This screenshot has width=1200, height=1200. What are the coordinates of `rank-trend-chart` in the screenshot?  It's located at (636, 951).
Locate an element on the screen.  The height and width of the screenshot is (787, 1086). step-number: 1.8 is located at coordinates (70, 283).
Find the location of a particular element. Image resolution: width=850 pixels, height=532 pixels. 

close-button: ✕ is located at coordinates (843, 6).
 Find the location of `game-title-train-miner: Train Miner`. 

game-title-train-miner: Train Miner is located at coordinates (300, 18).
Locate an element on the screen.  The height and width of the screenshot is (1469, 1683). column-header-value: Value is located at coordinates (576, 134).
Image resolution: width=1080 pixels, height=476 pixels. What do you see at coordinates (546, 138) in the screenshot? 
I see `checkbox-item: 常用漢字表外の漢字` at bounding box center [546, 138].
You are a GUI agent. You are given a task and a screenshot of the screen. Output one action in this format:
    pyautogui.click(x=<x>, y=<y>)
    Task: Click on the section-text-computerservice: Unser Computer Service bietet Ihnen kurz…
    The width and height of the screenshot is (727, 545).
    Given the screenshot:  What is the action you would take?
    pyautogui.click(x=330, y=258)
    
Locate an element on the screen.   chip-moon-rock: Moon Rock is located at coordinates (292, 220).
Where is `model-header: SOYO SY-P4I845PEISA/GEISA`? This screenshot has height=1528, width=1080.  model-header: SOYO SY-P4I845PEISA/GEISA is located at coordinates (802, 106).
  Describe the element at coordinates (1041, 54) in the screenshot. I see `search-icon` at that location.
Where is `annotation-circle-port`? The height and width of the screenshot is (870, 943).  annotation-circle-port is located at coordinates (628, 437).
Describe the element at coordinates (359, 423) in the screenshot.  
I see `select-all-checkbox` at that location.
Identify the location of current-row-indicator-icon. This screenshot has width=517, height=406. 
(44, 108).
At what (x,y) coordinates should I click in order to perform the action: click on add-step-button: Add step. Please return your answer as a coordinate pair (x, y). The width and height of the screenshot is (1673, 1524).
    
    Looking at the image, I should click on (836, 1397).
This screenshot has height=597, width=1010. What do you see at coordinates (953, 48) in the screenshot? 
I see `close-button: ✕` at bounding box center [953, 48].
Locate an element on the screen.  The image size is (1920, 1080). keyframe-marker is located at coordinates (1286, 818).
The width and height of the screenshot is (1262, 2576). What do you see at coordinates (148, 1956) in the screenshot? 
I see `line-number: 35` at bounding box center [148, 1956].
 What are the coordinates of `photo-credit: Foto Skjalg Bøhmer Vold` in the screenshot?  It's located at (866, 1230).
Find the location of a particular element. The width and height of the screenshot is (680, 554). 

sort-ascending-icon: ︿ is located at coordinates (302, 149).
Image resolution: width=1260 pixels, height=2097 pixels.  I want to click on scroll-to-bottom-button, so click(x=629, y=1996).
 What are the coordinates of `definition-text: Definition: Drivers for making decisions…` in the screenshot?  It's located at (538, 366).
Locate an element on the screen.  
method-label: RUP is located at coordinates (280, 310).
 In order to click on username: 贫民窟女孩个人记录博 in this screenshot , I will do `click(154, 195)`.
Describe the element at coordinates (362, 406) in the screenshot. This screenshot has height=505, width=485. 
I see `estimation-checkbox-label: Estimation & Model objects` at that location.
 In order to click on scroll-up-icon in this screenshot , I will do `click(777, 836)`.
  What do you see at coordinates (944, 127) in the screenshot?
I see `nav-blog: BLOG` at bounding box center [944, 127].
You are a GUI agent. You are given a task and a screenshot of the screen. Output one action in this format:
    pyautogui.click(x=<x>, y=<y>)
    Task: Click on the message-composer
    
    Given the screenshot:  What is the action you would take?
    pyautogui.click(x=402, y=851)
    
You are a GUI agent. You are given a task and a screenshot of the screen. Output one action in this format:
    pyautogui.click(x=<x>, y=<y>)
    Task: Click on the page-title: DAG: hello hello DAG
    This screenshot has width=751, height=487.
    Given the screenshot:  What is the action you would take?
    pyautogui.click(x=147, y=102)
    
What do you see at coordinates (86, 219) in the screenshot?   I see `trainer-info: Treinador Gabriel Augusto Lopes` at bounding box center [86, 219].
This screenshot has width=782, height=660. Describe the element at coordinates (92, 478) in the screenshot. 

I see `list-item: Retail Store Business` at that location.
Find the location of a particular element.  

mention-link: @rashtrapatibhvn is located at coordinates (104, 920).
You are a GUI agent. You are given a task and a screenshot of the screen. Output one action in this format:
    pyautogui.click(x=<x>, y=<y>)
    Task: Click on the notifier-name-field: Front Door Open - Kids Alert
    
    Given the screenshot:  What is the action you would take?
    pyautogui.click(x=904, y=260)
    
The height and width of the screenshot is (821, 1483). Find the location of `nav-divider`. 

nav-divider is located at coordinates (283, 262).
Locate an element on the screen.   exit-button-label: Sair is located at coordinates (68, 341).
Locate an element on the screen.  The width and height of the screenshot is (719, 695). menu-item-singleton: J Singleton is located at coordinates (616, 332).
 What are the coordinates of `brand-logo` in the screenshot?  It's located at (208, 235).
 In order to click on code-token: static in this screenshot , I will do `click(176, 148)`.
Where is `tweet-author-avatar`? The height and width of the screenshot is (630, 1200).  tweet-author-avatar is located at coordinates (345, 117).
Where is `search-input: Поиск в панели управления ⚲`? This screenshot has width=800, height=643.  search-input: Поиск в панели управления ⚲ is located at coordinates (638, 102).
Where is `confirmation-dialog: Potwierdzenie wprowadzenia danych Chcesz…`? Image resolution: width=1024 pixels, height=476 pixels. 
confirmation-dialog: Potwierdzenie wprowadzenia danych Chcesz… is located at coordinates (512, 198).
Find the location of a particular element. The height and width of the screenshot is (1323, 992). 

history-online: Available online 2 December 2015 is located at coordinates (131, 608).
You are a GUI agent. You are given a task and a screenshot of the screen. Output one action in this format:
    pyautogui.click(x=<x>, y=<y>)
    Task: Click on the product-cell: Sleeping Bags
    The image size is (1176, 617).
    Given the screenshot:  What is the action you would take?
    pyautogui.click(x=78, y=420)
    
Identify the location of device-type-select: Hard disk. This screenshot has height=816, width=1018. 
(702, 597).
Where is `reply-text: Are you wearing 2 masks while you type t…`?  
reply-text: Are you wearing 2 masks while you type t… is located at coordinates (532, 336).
==========
Problem to solve
Reproduce every entry above verbatim, with identical wording, characters, spacing, and line breaks.

Written response
This screenshot has width=1200, height=1200. What are the coordinates of `rank-trend-chart` in the screenshot?  It's located at (636, 951).
Locate an element on the screen.  The height and width of the screenshot is (787, 1086). step-number: 1.8 is located at coordinates (70, 283).
Find the location of a particular element. Image resolution: width=850 pixels, height=532 pixels. 

close-button: ✕ is located at coordinates (843, 6).
 Find the location of `game-title-train-miner: Train Miner`. 

game-title-train-miner: Train Miner is located at coordinates (300, 18).
Locate an element on the screen.  The height and width of the screenshot is (1469, 1683). column-header-value: Value is located at coordinates (576, 134).
Image resolution: width=1080 pixels, height=476 pixels. What do you see at coordinates (546, 138) in the screenshot? 
I see `checkbox-item: 常用漢字表外の漢字` at bounding box center [546, 138].
You are a GUI agent. You are given a task and a screenshot of the screen. Output one action in this format:
    pyautogui.click(x=<x>, y=<y>)
    Task: Click on the section-text-computerservice: Unser Computer Service bietet Ihnen kurz…
    The width and height of the screenshot is (727, 545).
    Given the screenshot:  What is the action you would take?
    pyautogui.click(x=330, y=258)
    
Locate an element on the screen.   chip-moon-rock: Moon Rock is located at coordinates (292, 220).
Where is `model-header: SOYO SY-P4I845PEISA/GEISA`? This screenshot has height=1528, width=1080.  model-header: SOYO SY-P4I845PEISA/GEISA is located at coordinates (802, 106).
  Describe the element at coordinates (1041, 54) in the screenshot. I see `search-icon` at that location.
Where is `annotation-circle-port`? The height and width of the screenshot is (870, 943).  annotation-circle-port is located at coordinates (628, 437).
Describe the element at coordinates (359, 423) in the screenshot.  
I see `select-all-checkbox` at that location.
Identify the location of current-row-indicator-icon. This screenshot has width=517, height=406. 
(44, 108).
At what (x,y) coordinates should I click in order to perform the action: click on add-step-button: Add step. Please return your answer as a coordinate pair (x, y). The width and height of the screenshot is (1673, 1524).
    
    Looking at the image, I should click on (836, 1397).
This screenshot has height=597, width=1010. What do you see at coordinates (953, 48) in the screenshot? 
I see `close-button: ✕` at bounding box center [953, 48].
Locate an element on the screen.  The image size is (1920, 1080). keyframe-marker is located at coordinates (1286, 818).
The width and height of the screenshot is (1262, 2576). What do you see at coordinates (148, 1956) in the screenshot? 
I see `line-number: 35` at bounding box center [148, 1956].
 What are the coordinates of `photo-credit: Foto Skjalg Bøhmer Vold` in the screenshot?  It's located at (866, 1230).
Find the location of a particular element. The width and height of the screenshot is (680, 554). 

sort-ascending-icon: ︿ is located at coordinates (302, 149).
Image resolution: width=1260 pixels, height=2097 pixels.  I want to click on scroll-to-bottom-button, so click(x=629, y=1996).
 What are the coordinates of `definition-text: Definition: Drivers for making decisions…` in the screenshot?  It's located at (538, 366).
Locate an element on the screen.  
method-label: RUP is located at coordinates (280, 310).
 In order to click on username: 贫民窟女孩个人记录博 in this screenshot , I will do `click(154, 195)`.
Describe the element at coordinates (362, 406) in the screenshot. This screenshot has height=505, width=485. 
I see `estimation-checkbox-label: Estimation & Model objects` at that location.
 In order to click on scroll-up-icon in this screenshot , I will do `click(777, 836)`.
  What do you see at coordinates (944, 127) in the screenshot?
I see `nav-blog: BLOG` at bounding box center [944, 127].
You are a GUI agent. You are given a task and a screenshot of the screen. Output one action in this format:
    pyautogui.click(x=<x>, y=<y>)
    Task: Click on the message-composer
    
    Given the screenshot:  What is the action you would take?
    pyautogui.click(x=402, y=851)
    
You are a GUI agent. You are given a task and a screenshot of the screen. Output one action in this format:
    pyautogui.click(x=<x>, y=<y>)
    Task: Click on the page-title: DAG: hello hello DAG
    This screenshot has width=751, height=487.
    Given the screenshot:  What is the action you would take?
    pyautogui.click(x=147, y=102)
    
What do you see at coordinates (86, 219) in the screenshot?   I see `trainer-info: Treinador Gabriel Augusto Lopes` at bounding box center [86, 219].
This screenshot has width=782, height=660. Describe the element at coordinates (92, 478) in the screenshot. 

I see `list-item: Retail Store Business` at that location.
Find the location of a particular element.  

mention-link: @rashtrapatibhvn is located at coordinates (104, 920).
You are a GUI agent. You are given a task and a screenshot of the screen. Output one action in this format:
    pyautogui.click(x=<x>, y=<y>)
    Task: Click on the notifier-name-field: Front Door Open - Kids Alert
    
    Given the screenshot:  What is the action you would take?
    pyautogui.click(x=904, y=260)
    
The height and width of the screenshot is (821, 1483). Find the location of `nav-divider`. 

nav-divider is located at coordinates (283, 262).
Locate an element on the screen.   exit-button-label: Sair is located at coordinates (68, 341).
Locate an element on the screen.  The width and height of the screenshot is (719, 695). menu-item-singleton: J Singleton is located at coordinates (616, 332).
 What are the coordinates of `brand-logo` in the screenshot?  It's located at (208, 235).
 In order to click on code-token: static in this screenshot , I will do `click(176, 148)`.
Where is `tweet-author-avatar`? The height and width of the screenshot is (630, 1200).  tweet-author-avatar is located at coordinates (345, 117).
Where is `search-input: Поиск в панели управления ⚲`? This screenshot has width=800, height=643.  search-input: Поиск в панели управления ⚲ is located at coordinates (638, 102).
Where is `confirmation-dialog: Potwierdzenie wprowadzenia danych Chcesz…`? Image resolution: width=1024 pixels, height=476 pixels. 
confirmation-dialog: Potwierdzenie wprowadzenia danych Chcesz… is located at coordinates (512, 198).
Find the location of a particular element. The height and width of the screenshot is (1323, 992). 

history-online: Available online 2 December 2015 is located at coordinates (131, 608).
You are a GUI agent. You are given a task and a screenshot of the screen. Output one action in this format:
    pyautogui.click(x=<x>, y=<y>)
    Task: Click on the product-cell: Sleeping Bags
    The image size is (1176, 617).
    Given the screenshot:  What is the action you would take?
    pyautogui.click(x=78, y=420)
    
Identify the location of device-type-select: Hard disk. This screenshot has height=816, width=1018. 
(702, 597).
Where is `reply-text: Are you wearing 2 masks while you type t…`?  
reply-text: Are you wearing 2 masks while you type t… is located at coordinates (532, 336).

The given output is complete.